Tag Archives: sheer rage

Piedenfroid

19 Nov

Thanksgiving is my favorite holiday. And it’s tomorrow! I will be hosting a whopping 9 people. I’ve never hosted before. Yikes!
I do promise a vegetarian T-day recap, but in the meantime, if you are reading this you either have your menu in check, or are digesting a tasty meal. What I am getting to is, who really has time for ANOTHER Thanksgiving recipe? So thank you to Eleanor for suggesting that I feed not your bellies, but your brains.
This week I give you a word. You can use it to spice up your holiday table talk if you are dining with foody wordy nerds like me.
The English language lacks enough words to cover emotions felt in specific instances. We have no equivalent to “schadenfreude”, used to describe delight felt in another’s misfortune. Well, I have taken it upon myself to create a word to descibe a common and unfortunate feeling-one I hope does not describe your Thanksgiving experience. Allow me to introduce you to this soon-to-be linguistic sensation:
PIEDENFROID
You know how sometimes a dessert looks amazing, sounds amazing, perhaps even smells good, and totally tastes lame? Not bad, just…lackluster? So you eat it, but it is not special. You feel tricked, and are filled with remorse, disillusion, dispair, perhaps even denial as you make excuses for the failed dessert(well, the whipped cream seemed real, at least!). You regret that dessert.
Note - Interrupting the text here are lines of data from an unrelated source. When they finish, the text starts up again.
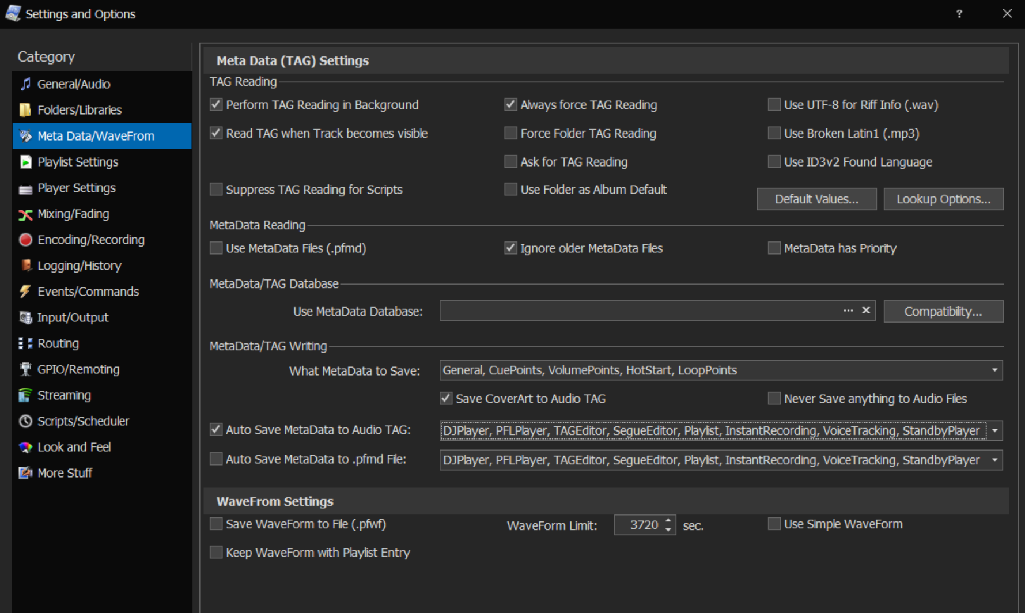The image size is (1025, 613).
Task: Toggle Use Simple WaveForm checkbox
Action: (774, 524)
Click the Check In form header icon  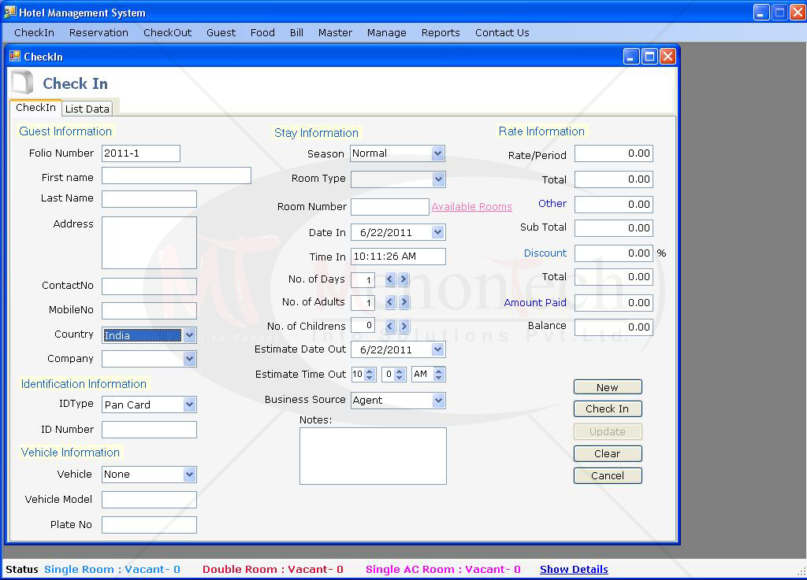point(22,83)
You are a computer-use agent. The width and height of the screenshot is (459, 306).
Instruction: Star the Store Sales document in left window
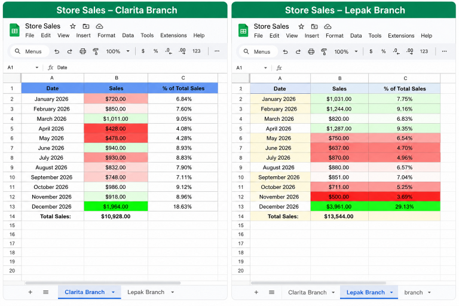coord(73,26)
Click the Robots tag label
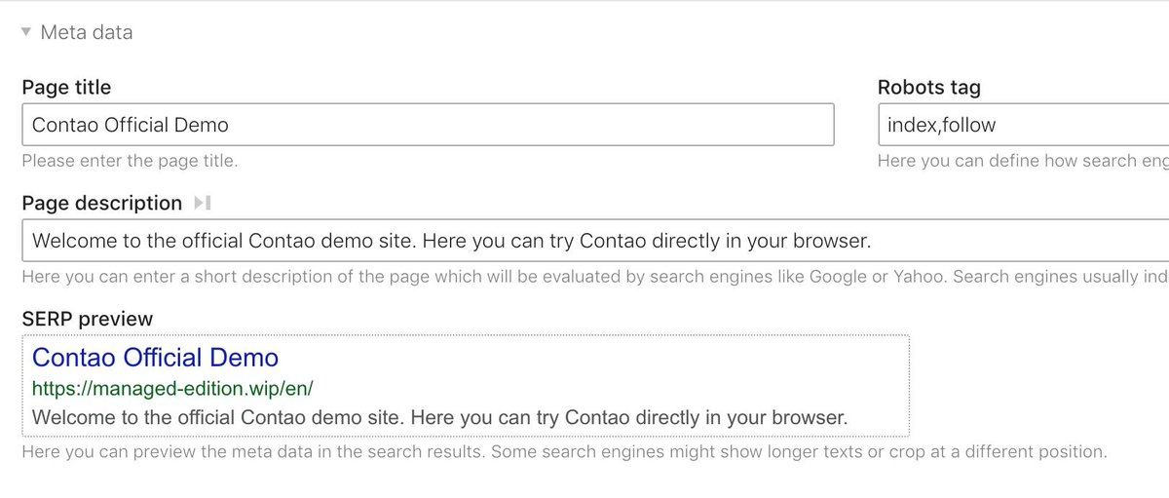1169x498 pixels. [x=928, y=87]
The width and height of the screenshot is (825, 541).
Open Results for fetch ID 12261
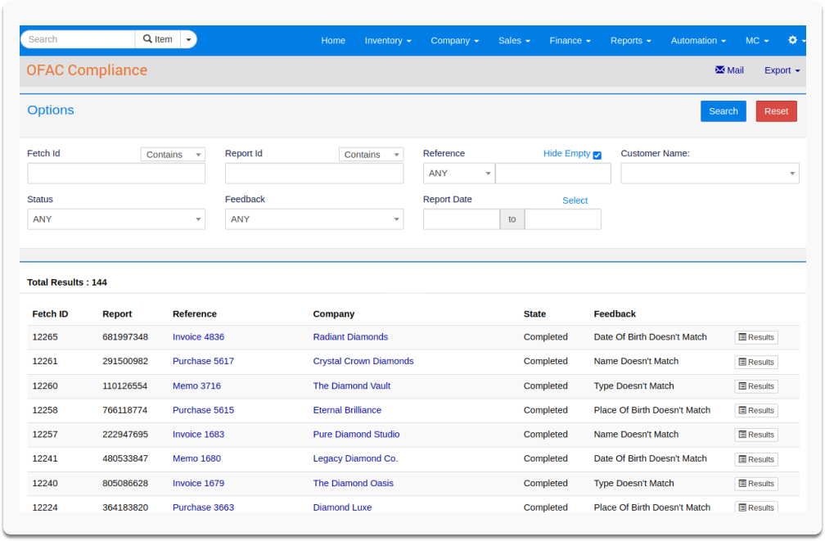tap(756, 362)
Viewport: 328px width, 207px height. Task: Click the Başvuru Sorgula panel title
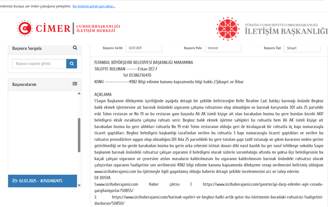(27, 48)
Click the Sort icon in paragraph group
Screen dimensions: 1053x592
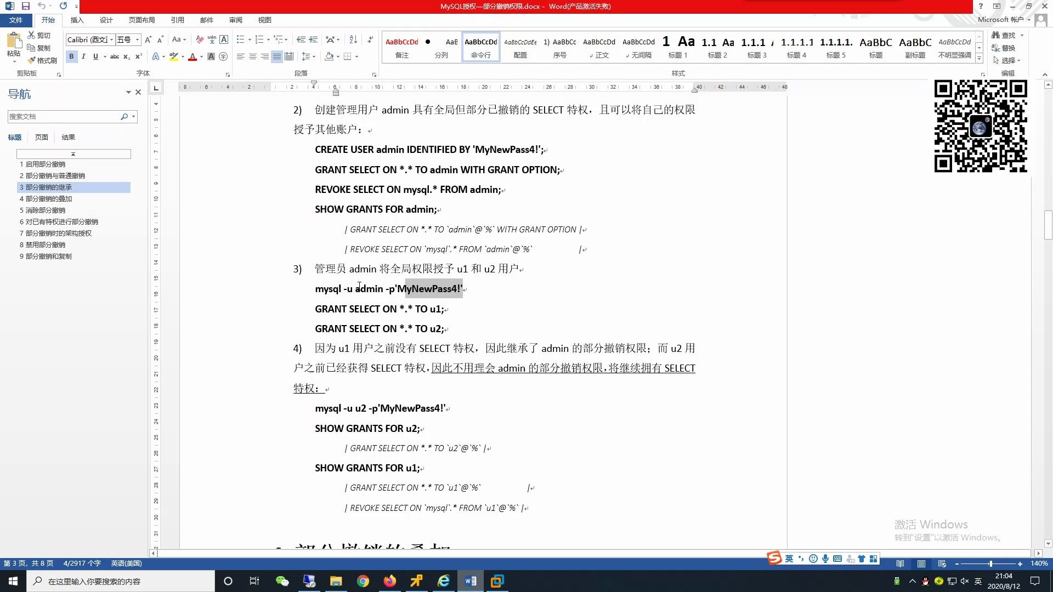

You are left saddened and still wanting, yet you’ve filled your belly with this useless dessert.
This is piedenfroid. It has it’s word origings in “pie”, the dessert most easily guilty of piedenfroid. So easy for a pie to fail if not in a tasteless cardboard crust, then in a overly dried or too gooey filling.
This word also denotes just a tinge of anger, both at yourself and at the dessert, and the dessert’s source(hopefully not yourself-then you’ve wasted time cooking and ingredients). It does not, however, denote rage. The dessert has to be truly awful for rage. I am working on the word for that.
May your Thanksgiving be plentiful and piedenfroid-free.